◆ TRY IT ◆
Beginning at the line that contains "The image size is (1111, 684).", transcribe every line up to the last one in the material below. Include no other lines.

◆ INPUT ◆
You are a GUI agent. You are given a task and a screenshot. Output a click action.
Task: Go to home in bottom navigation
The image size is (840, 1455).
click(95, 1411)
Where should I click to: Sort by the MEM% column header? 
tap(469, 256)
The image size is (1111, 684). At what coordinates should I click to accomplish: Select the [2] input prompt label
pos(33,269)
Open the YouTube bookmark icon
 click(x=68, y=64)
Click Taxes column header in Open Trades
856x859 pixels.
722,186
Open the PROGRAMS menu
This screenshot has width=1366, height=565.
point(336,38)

◆ TASK SOLUTION ◆
The image size is (1111, 684). At what coordinates should I click to accomplish: Select the [2] input prompt label
pos(33,269)
Open the YouTube bookmark icon
 click(x=68, y=64)
Click Taxes column header in Open Trades
856x859 pixels.
722,186
Open the PROGRAMS menu
This screenshot has width=1366, height=565.
point(336,38)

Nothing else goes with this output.